The Clean Power Plan calls for the reduction of emissions by percentages that vary from state to state as determined by the EPA. The plan also allows each state to come up with its own plan for how those benchmarks are reached whether it’s through plant retirements, renewable energy standards, transmission efficiency improvements, switching to natural gas, increasing use of renewables like wind and solar, or a long list of other choices. The plan is currently in the comment stage, which is scheduled to conclude next month. If the plan moves forward as scheduled, it could be approved by Summer 2015. Once finalized, states have two to three years to submit their compliance proposals and 15 years to implement them.

Indiana would have to reduce carbon dioxide emissions by 20 percent by the year 2030 using 2012 emissions numbers as the starting point. Kharbanda says a Wall Street Journal analysis determined Indiana’s requirements to be the weakest of all 50 states.
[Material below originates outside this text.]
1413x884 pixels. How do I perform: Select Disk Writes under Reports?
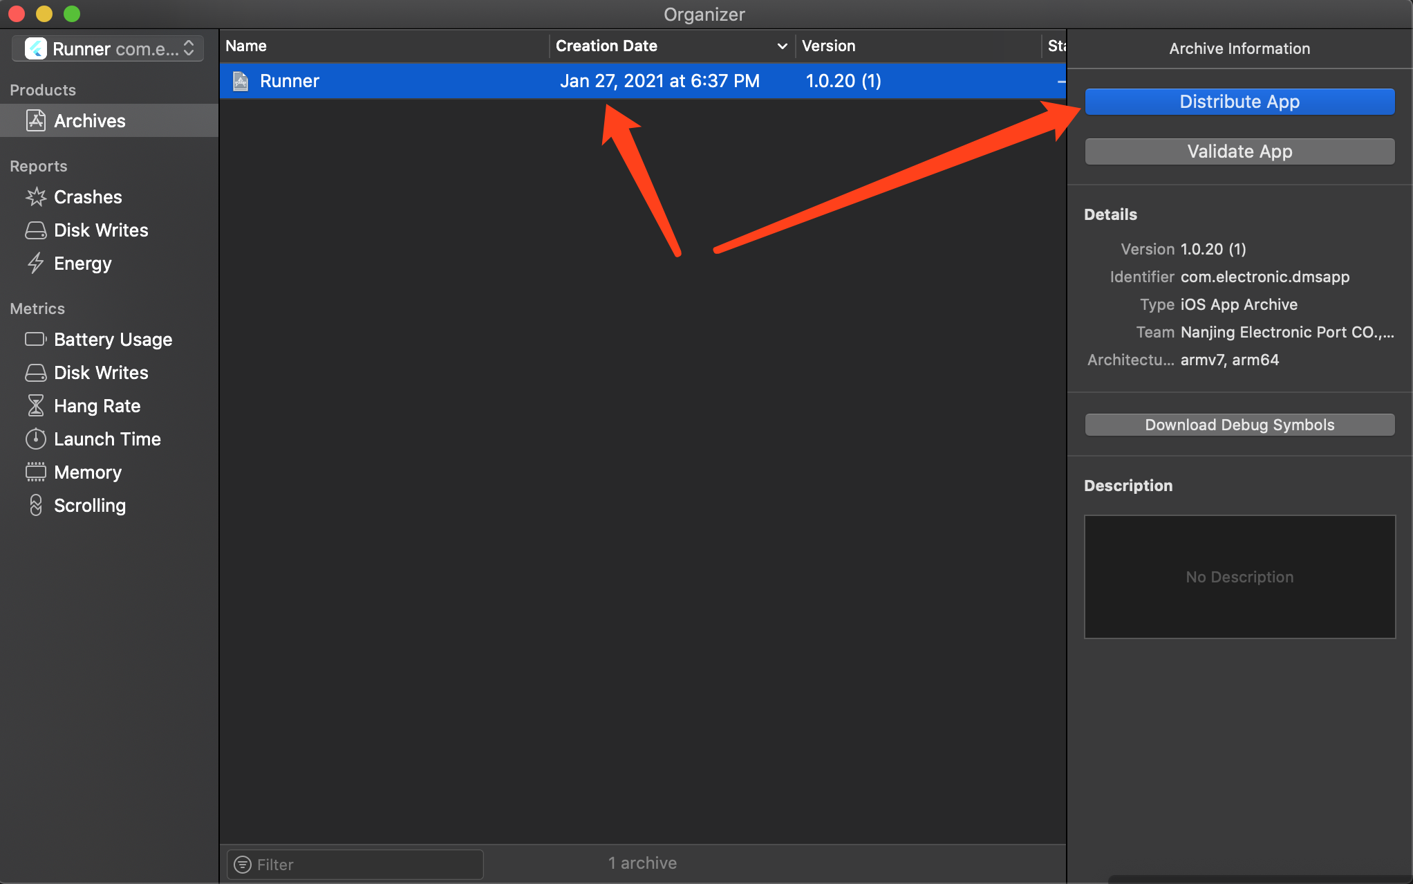(100, 230)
“And when the EPA did its own analysis of how different states would probably comply with the policy, they concluded that the main compliance mechanism that Indiana utilities would use would be energy efficiency investments,” says Kharbanda.
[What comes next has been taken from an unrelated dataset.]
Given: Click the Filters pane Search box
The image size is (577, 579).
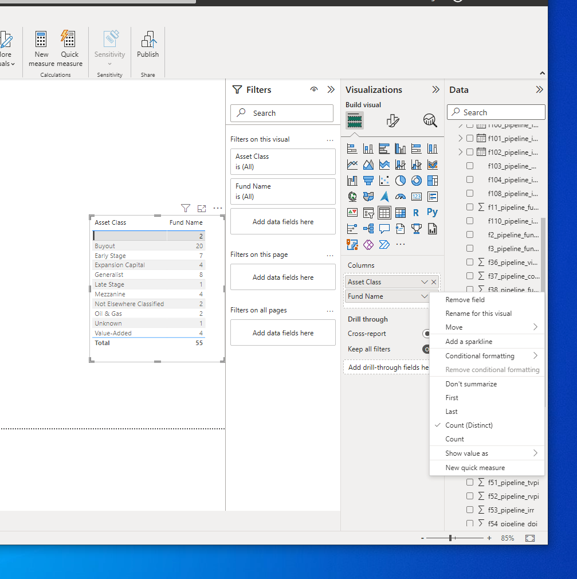Looking at the screenshot, I should [x=282, y=114].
Indiana’s reliance on coal is a major reason why the Pence administration believes the Clean Power Plan is bad for Indiana. Coal firing produces 80 percent of Indiana’s electricity. Pence says the state has a 300-year supply of the fossil fuel. The coal industry in the state employs 28,000 people. But Kharbanda believes that is one of the reasons why the EPA determined energy efficiency to be the primary solution for the state to meet the new standard.

“It’s also because of the EPA’s analysis of what our total energy efficiency potential is in the state which continues to be significant because we have old building stock in our major metropolitan areas,” says Kharbanda. “So it’s really a combination of the fact that we’re very coal heavy and because we have a lot of buildings primed for getting energy efficiency upgrades.”

To Easterly’s point in his testimony to the House subcommittee regarding potential brownouts and questionable infrastructure, Kharbanda says utility companies are more than prepared to comply.

“The utilities are making decisions in a very comprehensive and rigorous way by way of their integrated resource plans. And these are 20-year plans that they re-examine every two years,” says Kharbanda. “Those plans very much take into account existing as well as anticipated regulations and thinking about those things from the perspective of cost as well as from the perspective of reliability. So, to characterize this as putting these unexpected heavy burdens on the utility sector is not accurate. Utilities have long anticipated that they would be subject to some kind of greenhouse gas controls and they’ve accounted for that in their decision-making.”

The Pence administration believes the plan creates unconsidered consequences and implications, however Hoosiers are still waiting for the governor’s updated energy efficiency plan after he trashed the plan that was in place.

“If the administration was so sincere about cutting energy bills facing Hoosiers, which is completely understandable in our economic times, you don’t become the first governor in the country to eliminate a successful Republican-established energy efficiency program,” says Kharbanda.

In the letter to the president, the governors’ state that the country “needs a coherent, consistent energy policy that promotes reliable and affordable energy in addition to a healthy environment.” Kharbanda says the country has one with the Clean Power Plan.

“In the absence of Congressional action on climate change, we think that the EPA Clean Power Plan is a sensible realistic way of cutting greenhouse gas emissions from the country’s largest source of those emissions.”